5 Ways To Prevent Skin Cancer
#1 Wear sunblock every day and reapply.
Just because it’s cloudy, doesn’t mean you should ditch the sunscreen – UV radiation can still filter through the cloud cover and cause damage to your skin. “If exercising or in the water, sunscreen should be reapplied every 20 minutes. Reapplication is particularly important when UV index is the highest, which is usually between 11 a.m. to 2 p.m.,” says Dr. Hooman Khorasani, a skin cancer surgeon and chief of the division of Dermatologic and Cosmetic Surgery at the Icahn School of Medicine at Mount Sinai.
#2 Get an annual checkup.
Annual visits to your dermatologist are a good way to keep track of skin changes. These changes are where skin cancer shows up, so they need to be checked out when they turn up. “Often what may look like a nonhealing pimple or a normal mole to a novice may in fact be skin cancer,” says Dr. Angela Lamb, associate professor of dermatology at the Icahn School of Medicine at Mount Sinai. ”

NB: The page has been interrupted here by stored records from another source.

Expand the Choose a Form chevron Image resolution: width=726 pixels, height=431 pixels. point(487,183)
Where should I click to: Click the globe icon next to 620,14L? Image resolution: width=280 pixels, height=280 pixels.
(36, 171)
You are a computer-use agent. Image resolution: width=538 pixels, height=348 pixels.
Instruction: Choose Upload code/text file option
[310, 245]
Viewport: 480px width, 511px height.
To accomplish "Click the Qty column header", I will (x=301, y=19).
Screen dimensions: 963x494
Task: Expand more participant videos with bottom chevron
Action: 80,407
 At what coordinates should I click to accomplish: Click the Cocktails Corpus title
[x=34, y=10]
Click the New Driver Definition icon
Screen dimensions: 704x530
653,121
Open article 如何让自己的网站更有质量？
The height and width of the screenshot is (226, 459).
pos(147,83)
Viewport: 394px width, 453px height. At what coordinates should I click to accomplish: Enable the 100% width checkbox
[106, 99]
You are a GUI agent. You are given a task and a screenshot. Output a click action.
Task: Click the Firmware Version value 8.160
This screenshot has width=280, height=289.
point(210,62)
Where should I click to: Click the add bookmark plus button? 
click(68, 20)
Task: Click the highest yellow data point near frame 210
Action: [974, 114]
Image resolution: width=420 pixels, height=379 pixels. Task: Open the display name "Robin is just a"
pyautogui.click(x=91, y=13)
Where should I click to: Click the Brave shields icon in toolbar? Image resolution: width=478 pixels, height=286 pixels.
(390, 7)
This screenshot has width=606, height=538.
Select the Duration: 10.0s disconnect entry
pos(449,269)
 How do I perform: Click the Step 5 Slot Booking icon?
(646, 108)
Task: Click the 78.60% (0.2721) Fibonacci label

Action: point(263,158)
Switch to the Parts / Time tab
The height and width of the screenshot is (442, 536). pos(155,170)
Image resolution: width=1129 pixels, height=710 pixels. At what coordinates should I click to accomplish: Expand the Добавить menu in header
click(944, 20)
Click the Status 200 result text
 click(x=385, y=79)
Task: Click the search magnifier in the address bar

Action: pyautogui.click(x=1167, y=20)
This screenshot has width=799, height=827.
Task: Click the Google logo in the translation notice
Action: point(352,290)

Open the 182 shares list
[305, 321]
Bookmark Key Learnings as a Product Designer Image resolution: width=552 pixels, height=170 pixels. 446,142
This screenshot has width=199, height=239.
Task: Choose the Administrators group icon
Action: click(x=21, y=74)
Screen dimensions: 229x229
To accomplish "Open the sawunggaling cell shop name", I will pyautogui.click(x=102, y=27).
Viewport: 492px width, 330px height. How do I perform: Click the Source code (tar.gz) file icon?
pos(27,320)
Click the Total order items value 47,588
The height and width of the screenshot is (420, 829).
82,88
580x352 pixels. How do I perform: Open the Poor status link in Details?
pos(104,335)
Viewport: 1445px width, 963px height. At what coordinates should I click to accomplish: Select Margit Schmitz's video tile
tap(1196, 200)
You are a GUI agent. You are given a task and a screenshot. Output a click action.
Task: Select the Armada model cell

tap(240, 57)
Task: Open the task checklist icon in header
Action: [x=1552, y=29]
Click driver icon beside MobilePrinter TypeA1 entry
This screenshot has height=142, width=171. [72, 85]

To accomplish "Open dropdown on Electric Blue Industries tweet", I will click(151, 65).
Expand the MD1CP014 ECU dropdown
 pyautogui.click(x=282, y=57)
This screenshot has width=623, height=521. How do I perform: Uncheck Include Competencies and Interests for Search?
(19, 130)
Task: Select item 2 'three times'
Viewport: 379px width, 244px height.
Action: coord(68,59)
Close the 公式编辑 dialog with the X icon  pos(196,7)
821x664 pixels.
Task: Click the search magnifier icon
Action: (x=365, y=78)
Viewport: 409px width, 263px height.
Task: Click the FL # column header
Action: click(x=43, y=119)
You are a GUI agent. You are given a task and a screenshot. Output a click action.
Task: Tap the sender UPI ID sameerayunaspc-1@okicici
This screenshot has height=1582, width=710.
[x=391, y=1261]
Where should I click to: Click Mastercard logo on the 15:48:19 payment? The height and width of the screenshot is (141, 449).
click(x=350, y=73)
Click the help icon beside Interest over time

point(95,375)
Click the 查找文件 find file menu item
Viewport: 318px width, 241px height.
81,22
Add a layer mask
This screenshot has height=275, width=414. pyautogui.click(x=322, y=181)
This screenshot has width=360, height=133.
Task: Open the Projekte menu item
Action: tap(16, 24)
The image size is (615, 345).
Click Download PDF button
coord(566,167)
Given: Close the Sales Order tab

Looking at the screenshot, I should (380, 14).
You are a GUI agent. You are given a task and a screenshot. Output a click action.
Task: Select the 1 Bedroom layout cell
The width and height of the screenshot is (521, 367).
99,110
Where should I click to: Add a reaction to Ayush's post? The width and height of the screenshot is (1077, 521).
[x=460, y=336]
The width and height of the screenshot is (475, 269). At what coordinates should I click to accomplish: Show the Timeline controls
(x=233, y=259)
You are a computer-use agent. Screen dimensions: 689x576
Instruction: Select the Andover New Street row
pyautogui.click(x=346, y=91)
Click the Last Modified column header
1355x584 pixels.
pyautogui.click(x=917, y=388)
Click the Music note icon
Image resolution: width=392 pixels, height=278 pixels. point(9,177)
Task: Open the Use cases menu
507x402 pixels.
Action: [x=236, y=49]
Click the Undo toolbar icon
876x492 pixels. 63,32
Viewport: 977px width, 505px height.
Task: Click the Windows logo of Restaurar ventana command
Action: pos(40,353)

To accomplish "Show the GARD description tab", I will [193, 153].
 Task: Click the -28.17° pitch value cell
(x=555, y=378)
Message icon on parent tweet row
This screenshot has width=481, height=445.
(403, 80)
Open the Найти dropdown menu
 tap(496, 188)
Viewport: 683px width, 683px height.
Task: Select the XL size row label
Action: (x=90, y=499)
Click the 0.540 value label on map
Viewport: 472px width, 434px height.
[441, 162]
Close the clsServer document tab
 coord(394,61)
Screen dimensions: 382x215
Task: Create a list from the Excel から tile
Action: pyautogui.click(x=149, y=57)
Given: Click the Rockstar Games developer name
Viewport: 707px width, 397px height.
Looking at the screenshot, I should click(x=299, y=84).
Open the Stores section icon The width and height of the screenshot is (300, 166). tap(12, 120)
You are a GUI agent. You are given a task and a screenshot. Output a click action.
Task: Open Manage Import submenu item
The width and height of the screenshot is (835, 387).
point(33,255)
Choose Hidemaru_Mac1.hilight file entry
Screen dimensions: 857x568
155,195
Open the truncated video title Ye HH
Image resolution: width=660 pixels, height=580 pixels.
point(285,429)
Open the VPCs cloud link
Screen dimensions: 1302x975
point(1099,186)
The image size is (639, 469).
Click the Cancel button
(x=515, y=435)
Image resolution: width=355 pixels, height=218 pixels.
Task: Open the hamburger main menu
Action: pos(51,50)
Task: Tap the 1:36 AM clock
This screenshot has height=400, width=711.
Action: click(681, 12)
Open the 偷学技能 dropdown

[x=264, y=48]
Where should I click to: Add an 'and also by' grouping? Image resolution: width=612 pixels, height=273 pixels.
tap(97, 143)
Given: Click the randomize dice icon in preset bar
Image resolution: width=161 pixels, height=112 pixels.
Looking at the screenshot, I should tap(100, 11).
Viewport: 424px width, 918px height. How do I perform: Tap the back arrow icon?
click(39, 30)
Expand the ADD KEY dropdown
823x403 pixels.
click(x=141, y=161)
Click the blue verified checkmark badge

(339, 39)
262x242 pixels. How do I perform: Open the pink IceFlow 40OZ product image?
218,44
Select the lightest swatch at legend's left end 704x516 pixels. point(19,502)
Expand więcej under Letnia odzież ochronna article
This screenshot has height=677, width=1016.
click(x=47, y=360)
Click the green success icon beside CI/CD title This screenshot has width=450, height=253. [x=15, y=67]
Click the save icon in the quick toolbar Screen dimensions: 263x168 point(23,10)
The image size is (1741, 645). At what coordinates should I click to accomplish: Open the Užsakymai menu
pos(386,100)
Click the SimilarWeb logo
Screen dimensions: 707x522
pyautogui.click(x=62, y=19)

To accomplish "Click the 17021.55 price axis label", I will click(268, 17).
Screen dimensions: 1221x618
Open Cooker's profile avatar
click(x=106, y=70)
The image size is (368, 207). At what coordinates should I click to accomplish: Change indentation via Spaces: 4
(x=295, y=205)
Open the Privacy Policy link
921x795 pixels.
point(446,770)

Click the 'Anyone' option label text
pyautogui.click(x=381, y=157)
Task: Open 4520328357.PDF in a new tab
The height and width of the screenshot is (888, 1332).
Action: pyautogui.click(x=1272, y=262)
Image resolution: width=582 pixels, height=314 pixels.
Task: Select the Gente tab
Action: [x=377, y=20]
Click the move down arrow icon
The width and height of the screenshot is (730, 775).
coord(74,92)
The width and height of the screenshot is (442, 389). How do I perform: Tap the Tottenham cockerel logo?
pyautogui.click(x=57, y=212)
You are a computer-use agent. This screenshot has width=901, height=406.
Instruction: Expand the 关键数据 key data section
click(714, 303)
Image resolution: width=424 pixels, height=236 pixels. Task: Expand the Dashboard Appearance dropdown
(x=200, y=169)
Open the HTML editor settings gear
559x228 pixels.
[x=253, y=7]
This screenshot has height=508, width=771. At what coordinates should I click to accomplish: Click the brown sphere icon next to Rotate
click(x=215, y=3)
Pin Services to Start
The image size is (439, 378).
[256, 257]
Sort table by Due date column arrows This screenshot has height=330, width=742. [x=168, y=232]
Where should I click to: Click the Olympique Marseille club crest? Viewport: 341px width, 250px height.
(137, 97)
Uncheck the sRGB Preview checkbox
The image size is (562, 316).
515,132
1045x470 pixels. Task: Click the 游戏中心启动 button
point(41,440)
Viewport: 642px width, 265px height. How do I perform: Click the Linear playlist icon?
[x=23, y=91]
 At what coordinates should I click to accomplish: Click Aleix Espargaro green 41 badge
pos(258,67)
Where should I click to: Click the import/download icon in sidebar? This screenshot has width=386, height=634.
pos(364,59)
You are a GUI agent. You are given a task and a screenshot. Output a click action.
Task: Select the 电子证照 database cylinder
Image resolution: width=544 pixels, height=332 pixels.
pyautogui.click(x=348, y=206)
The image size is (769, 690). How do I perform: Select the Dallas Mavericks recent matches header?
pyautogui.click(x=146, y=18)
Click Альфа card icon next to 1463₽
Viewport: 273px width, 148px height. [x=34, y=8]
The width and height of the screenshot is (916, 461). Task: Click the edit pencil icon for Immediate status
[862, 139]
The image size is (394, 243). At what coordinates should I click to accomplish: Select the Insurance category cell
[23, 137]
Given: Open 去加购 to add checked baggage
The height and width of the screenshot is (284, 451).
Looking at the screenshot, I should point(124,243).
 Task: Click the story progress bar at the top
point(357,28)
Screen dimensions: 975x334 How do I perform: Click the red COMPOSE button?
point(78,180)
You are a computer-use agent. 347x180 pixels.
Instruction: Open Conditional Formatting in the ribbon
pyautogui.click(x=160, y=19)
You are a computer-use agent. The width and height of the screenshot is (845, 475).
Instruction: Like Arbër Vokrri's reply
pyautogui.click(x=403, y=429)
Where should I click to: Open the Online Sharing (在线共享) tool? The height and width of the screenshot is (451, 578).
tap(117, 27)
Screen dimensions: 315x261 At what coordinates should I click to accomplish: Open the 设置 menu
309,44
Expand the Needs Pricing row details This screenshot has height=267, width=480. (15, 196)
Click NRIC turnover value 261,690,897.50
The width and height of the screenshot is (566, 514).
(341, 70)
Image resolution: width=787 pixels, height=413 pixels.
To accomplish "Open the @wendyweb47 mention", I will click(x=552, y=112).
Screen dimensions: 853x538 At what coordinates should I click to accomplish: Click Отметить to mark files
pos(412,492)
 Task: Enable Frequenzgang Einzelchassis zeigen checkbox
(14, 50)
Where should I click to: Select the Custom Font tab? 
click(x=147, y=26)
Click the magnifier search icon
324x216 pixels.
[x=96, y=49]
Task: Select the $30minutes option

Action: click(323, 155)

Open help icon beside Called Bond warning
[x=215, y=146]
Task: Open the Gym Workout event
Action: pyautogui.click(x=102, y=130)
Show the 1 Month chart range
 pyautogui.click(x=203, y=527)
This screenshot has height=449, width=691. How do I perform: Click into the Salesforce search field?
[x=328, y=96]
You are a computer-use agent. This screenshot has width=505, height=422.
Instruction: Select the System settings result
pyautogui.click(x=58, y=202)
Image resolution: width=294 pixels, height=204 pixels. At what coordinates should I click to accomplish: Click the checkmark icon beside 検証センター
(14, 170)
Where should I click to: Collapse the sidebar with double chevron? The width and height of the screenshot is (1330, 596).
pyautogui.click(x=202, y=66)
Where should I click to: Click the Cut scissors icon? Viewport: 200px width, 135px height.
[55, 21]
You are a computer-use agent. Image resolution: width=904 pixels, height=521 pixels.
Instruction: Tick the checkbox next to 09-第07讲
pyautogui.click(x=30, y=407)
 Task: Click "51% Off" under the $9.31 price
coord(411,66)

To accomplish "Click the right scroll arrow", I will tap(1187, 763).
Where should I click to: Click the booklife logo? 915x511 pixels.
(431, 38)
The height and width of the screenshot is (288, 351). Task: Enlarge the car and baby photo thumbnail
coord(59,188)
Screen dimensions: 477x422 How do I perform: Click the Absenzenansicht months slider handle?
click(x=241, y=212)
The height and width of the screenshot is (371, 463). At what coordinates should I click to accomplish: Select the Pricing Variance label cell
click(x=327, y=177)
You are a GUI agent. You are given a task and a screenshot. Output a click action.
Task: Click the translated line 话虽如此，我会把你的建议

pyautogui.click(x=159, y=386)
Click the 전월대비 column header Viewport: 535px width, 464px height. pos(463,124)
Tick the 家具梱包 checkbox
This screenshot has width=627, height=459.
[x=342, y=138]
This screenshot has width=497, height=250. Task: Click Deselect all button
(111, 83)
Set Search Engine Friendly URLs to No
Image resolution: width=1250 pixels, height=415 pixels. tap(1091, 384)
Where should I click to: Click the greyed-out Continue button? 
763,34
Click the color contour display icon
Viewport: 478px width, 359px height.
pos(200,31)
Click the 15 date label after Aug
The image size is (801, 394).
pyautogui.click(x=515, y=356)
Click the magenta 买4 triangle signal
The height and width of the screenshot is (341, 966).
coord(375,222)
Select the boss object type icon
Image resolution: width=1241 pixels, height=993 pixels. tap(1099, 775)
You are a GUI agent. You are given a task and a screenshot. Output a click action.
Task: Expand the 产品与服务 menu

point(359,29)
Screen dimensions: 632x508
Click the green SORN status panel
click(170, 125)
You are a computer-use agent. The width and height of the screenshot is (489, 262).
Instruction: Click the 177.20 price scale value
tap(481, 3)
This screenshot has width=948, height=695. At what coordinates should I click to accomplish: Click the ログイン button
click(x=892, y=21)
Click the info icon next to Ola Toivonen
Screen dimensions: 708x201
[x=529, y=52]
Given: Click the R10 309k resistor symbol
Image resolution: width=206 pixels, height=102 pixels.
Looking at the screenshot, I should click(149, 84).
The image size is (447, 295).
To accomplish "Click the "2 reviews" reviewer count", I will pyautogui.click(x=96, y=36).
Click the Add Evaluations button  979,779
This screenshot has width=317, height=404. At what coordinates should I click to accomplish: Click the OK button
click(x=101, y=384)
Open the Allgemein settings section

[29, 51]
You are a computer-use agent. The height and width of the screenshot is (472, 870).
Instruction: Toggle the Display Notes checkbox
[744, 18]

#3 Skip the sunbathing session.
You’ve applied sunscreen, but are you still directly exposing your skin to the sun? Seeking that sun-kissed complexion can have dangerous consequences. “Sunbathing is bad because ultraviolet rays are harmful to the DNA of the cells in the skin. When those cells get damaged it leads to signs of aging and then skin cancer,” Lamb says. At the beach, reapply a water-resistant broad spectrum sunscreen with an SPF of at least 30 every two to three hours, and much more often if you’re in the water or sweating a lot.
#4 Avoid tanning beds.
The radiation from indoor tanning beds is sometimes stronger than radiation from the sun. This can cause skin cell mutations, explains Dr. Gary Goldenberg, assistant clinical professor of dermatology and pathology at the Icahn Sinai School of Medicine at Mount Sinai. “Once cells are mutated, they continue to grow into tumors that are cancerous
#5 Wear protective clothing
Although it’s tempting to lose the clothing, keep those shirts on, Ratner says. Better yet, seek protective clothing instead of traditional cotton fibers. She recommends seeking sun protective clothing with an Ultraviolet Protection Factor – or UPF rating. A UPF 50 rating means that one in 50 of the sun’s rays reaches the skin.